Julia Park Tracey

White woman dressed in 1920s attire, with fox fur stole, in a large room with tables of items for sale.
Book sale event for The Doris Diaries

Julia Park Tracey is an award-winning author, journalist, and poet. She has ancestors—or should we say an-sisters? In digging through her family history, she has uncovered a trove of powerful women who break rules and stand tall against whatever dares to oppose them. The Bereaved tells the first such story, of a widow whose children are sent out on the Orphan Train and her Herculean efforts to get them back again. Inspired by a mysterious train receipt in her family’s scrapbook, Julia researched her Orphan Train roots and wrote The Bereaved about her found relatives. Another such heroine is the Puritan woman named Silence Greenleaf; look for Silence from Sibylline Press in Fall 2024.

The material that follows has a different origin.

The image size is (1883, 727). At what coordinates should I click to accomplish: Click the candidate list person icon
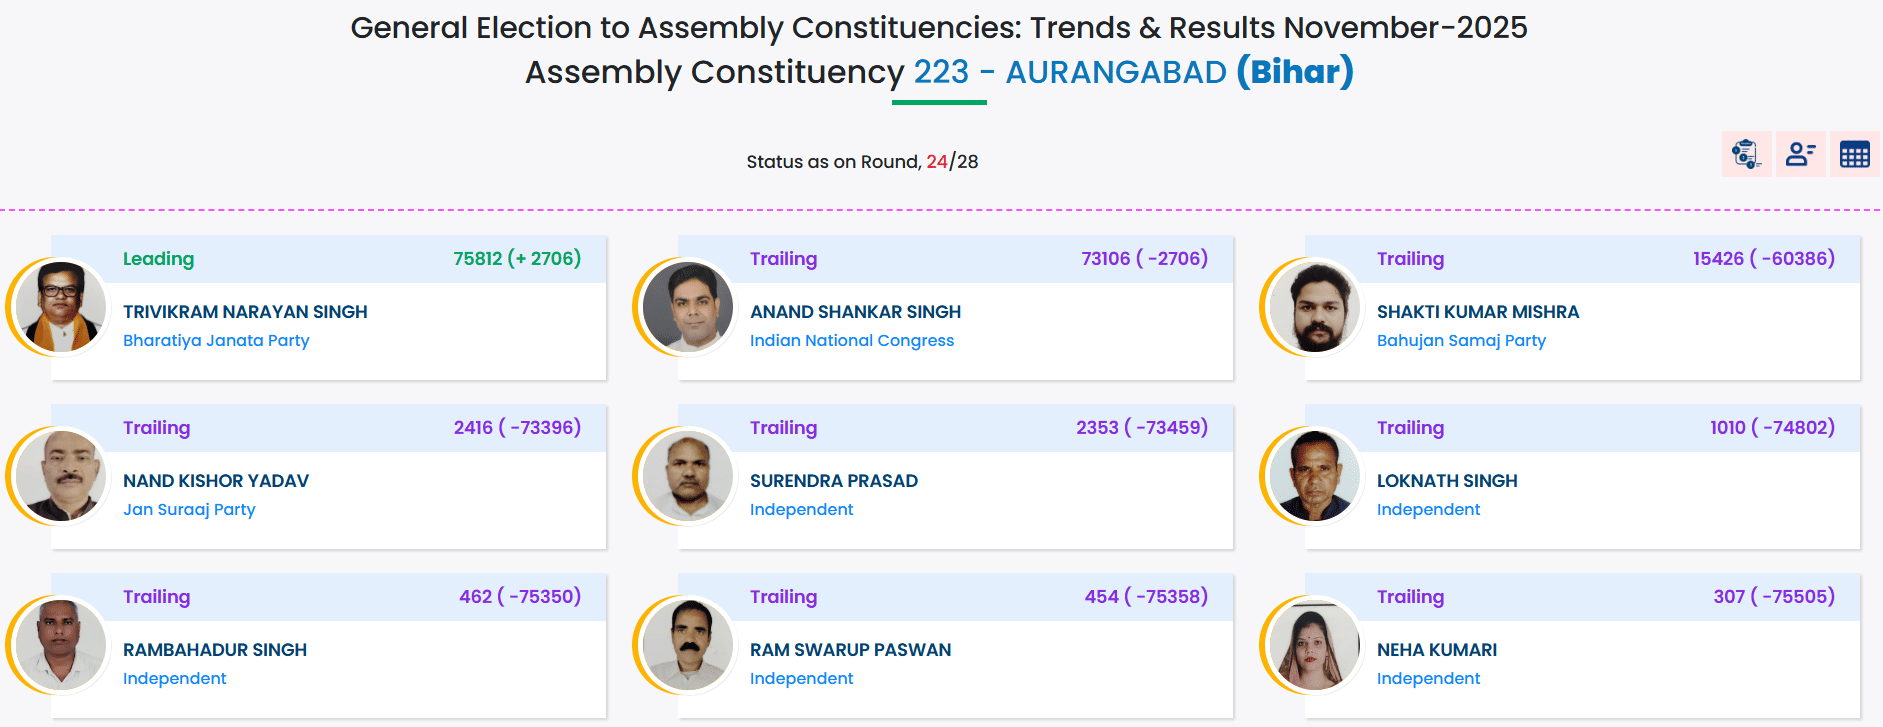click(x=1800, y=155)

Sepia tone photo of a young boy in black clothing against a photographer's backdrop of classical architecture.
Willie Gaston, formerly known as Homer Lozier, poses in a studio for his adoptive parents.

The Bereaved: Martha, an impoverished widow, must leave her family with a children’s aid society for survival. The children are sent out on the Orphan Train and Martha is forced to extremes to reunite her family from three distant states during the Civil War. The novel is meticulously researched and based on a true story; the baby Homer was my great-great-grandfather.

Aged gravestone

Silence: A Puritan questioning her faith is punished by the authorities with a year of silence, but is soon called to witness at a witchcraft trial in colonial Massachusetts. Her quandary is in speaking truth to power or being true to herself. The novel is based on my eighth great grandmother, Silence Greenleaf.